■ **WHAT IS BEING ASKED**: Produce a word-for-word copy of the line that contains "The height and width of the screenshot is (347, 689)." and each line after it through the end of the material, omitting pictures and all other lines.

■ **DATASET CONTENT**:

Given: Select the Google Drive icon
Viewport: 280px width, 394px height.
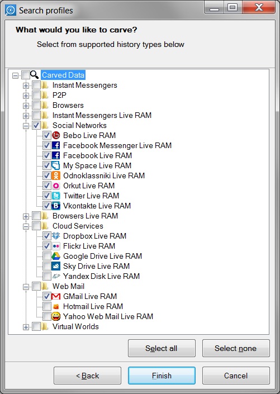Looking at the screenshot, I should 56,256.
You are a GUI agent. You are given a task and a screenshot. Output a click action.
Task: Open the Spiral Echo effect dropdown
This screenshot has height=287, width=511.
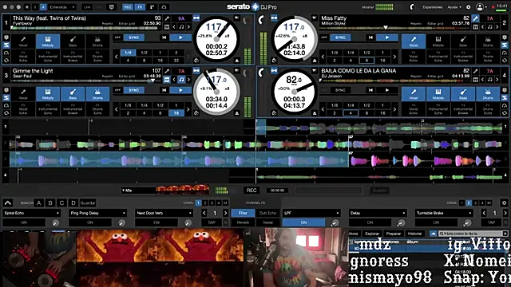[x=32, y=213]

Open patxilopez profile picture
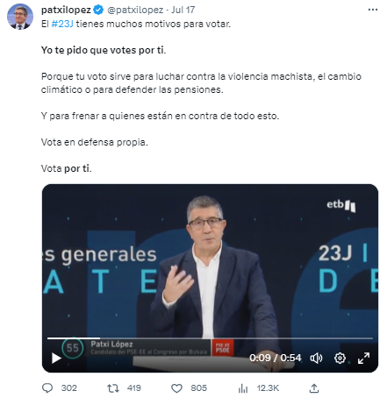click(x=20, y=17)

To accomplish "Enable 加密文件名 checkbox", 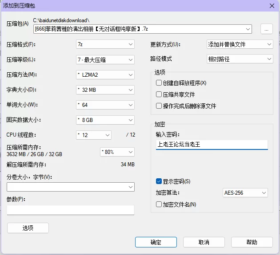I will pos(159,204).
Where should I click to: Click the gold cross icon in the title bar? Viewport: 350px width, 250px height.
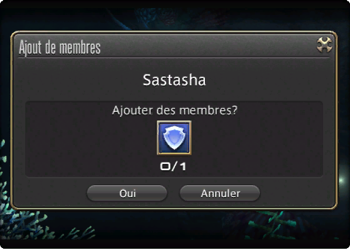coord(324,45)
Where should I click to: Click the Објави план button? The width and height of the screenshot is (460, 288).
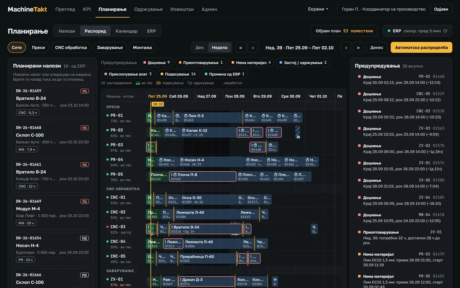click(x=344, y=31)
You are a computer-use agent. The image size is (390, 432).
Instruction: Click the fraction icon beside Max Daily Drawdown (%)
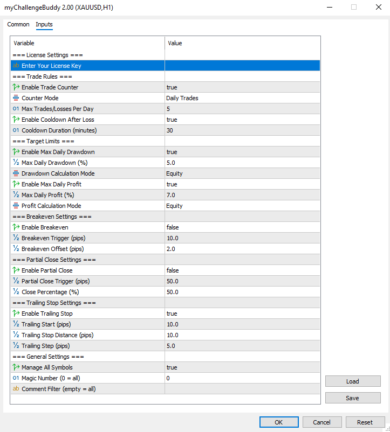pos(16,163)
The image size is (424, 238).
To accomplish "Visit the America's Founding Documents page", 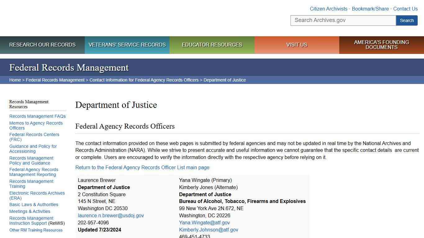I will 381,45.

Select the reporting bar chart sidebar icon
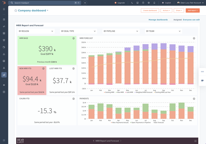pyautogui.click(x=4, y=75)
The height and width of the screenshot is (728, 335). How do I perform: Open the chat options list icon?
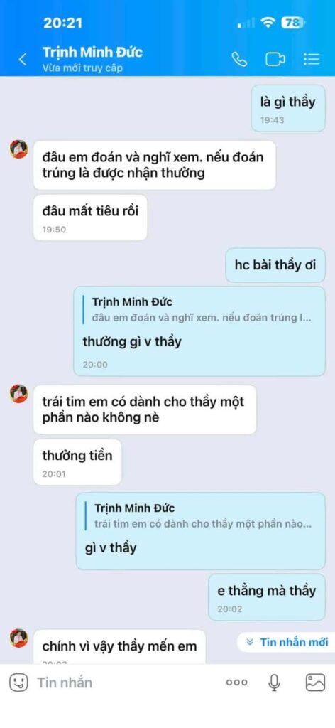pyautogui.click(x=312, y=59)
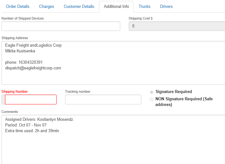The height and width of the screenshot is (164, 225).
Task: Open the Order Details tab
Action: click(x=18, y=7)
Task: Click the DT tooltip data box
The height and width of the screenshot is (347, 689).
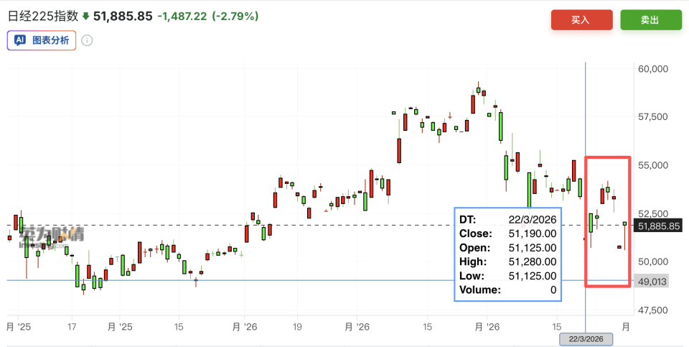Action: click(x=507, y=254)
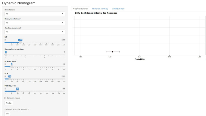This screenshot has width=206, height=116.
Task: Click the IL6 slider handle
Action: coord(20,42)
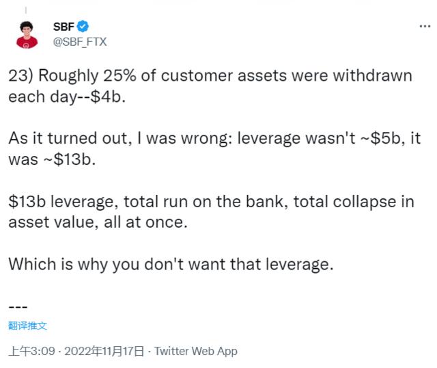Click the blue verified badge beside SBF
The width and height of the screenshot is (437, 368).
pyautogui.click(x=83, y=27)
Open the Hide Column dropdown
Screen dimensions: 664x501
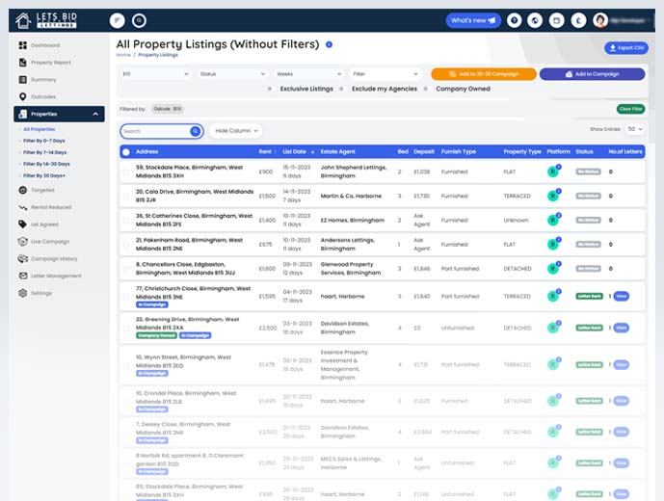pyautogui.click(x=236, y=131)
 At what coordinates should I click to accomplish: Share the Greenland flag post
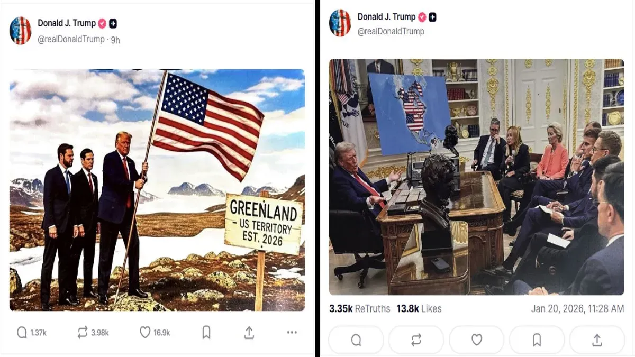249,332
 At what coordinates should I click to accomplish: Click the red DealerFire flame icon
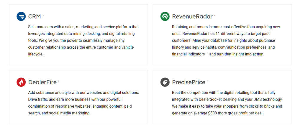point(21,82)
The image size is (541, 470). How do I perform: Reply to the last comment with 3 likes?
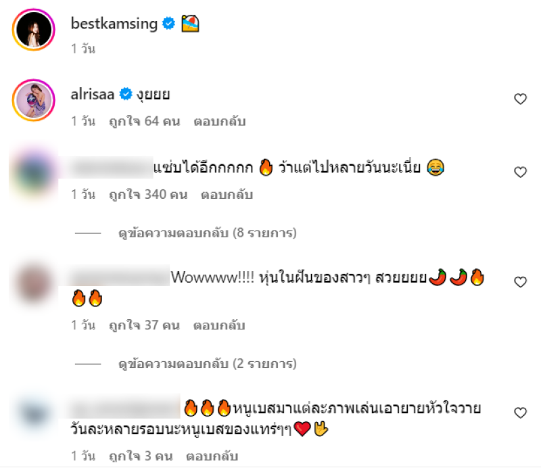[x=212, y=456]
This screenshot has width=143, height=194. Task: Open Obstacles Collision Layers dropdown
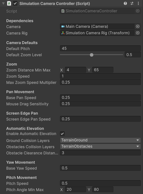pos(100,146)
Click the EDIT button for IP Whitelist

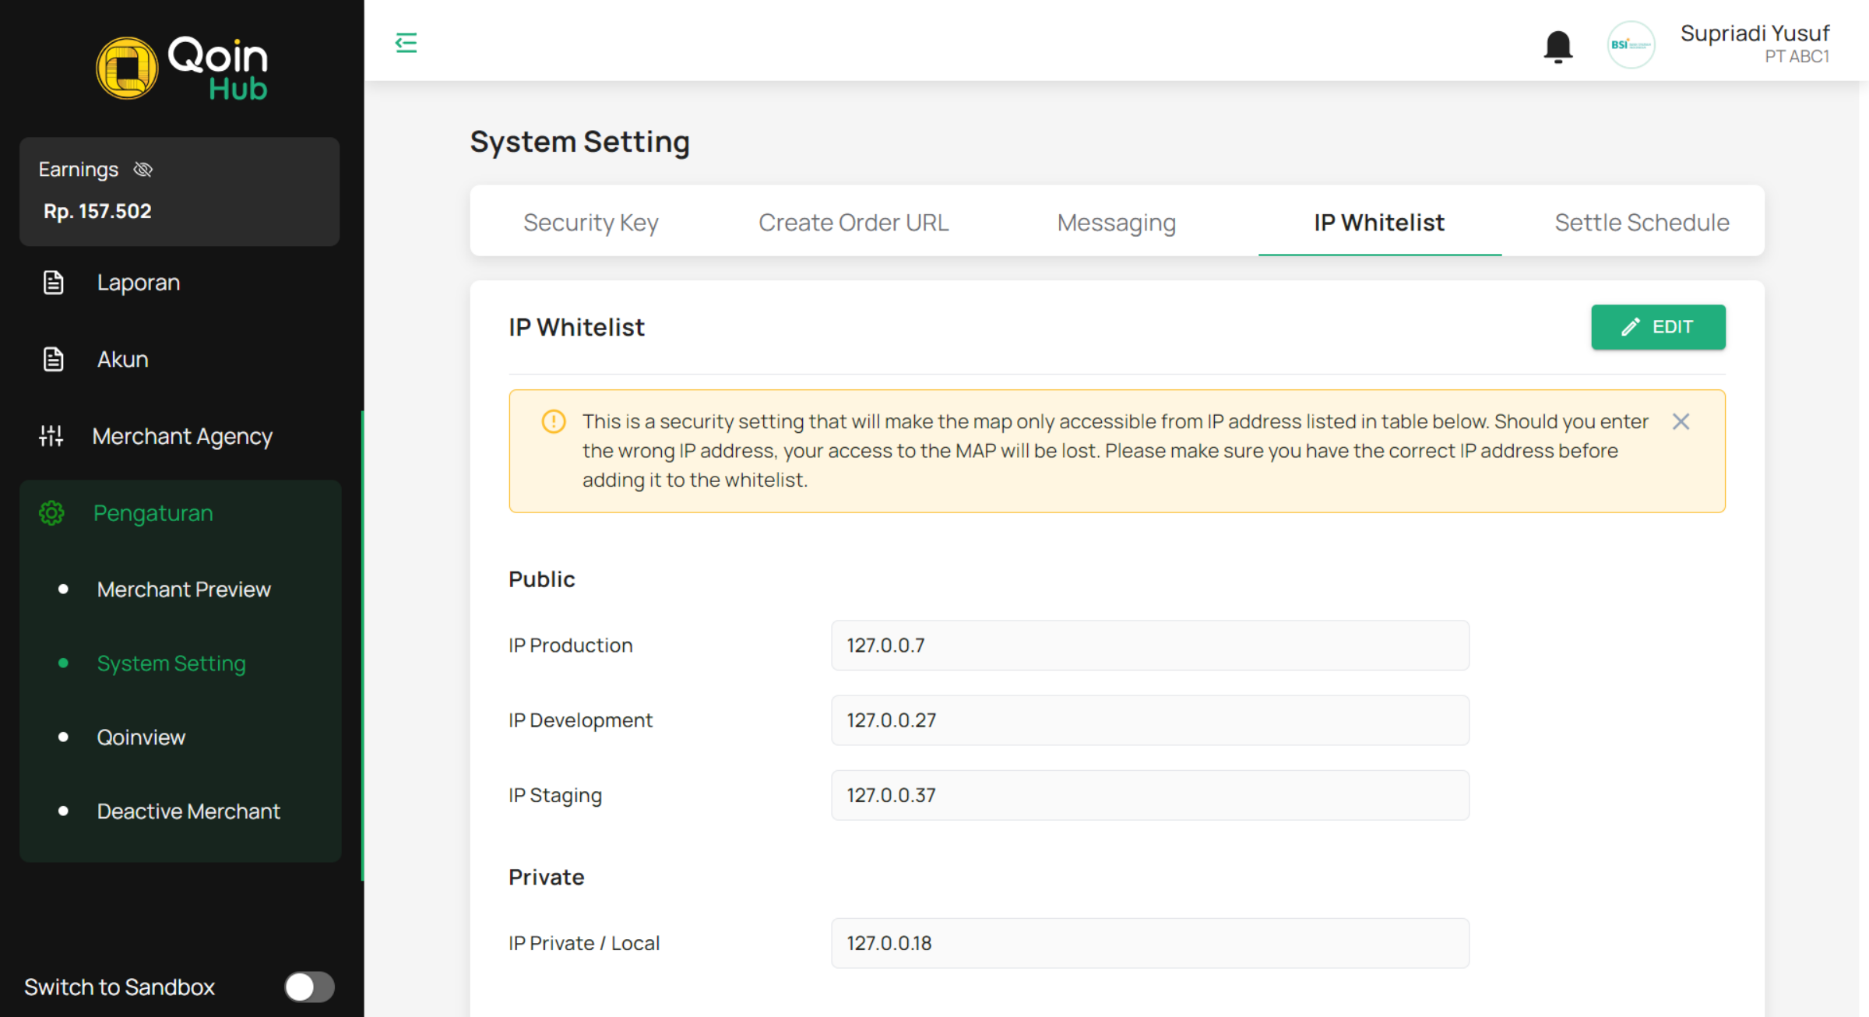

■ **WRITTEN RESPONSE**:
The height and width of the screenshot is (347, 689).
Action: click(x=507, y=254)
This screenshot has width=206, height=116.
Task: Click the IL6 slider handle
Action: coord(20,42)
Click the blue verified badge beside SBF
The width and height of the screenshot is (437, 368).
pyautogui.click(x=83, y=27)
Open the Hide Column dropdown
Screen dimensions: 664x501
pyautogui.click(x=236, y=131)
 At what coordinates should I click to accomplish: Share the Greenland flag post
249,332
 At what coordinates should I click to accomplish: Click the red DealerFire flame icon
point(21,82)
The image size is (541, 470). How do I perform: Reply to the last comment with 3 likes?
[x=212, y=456]
This screenshot has width=143, height=194. Task: Open Obstacles Collision Layers dropdown
pos(100,146)
Click the EDIT button for IP Whitelist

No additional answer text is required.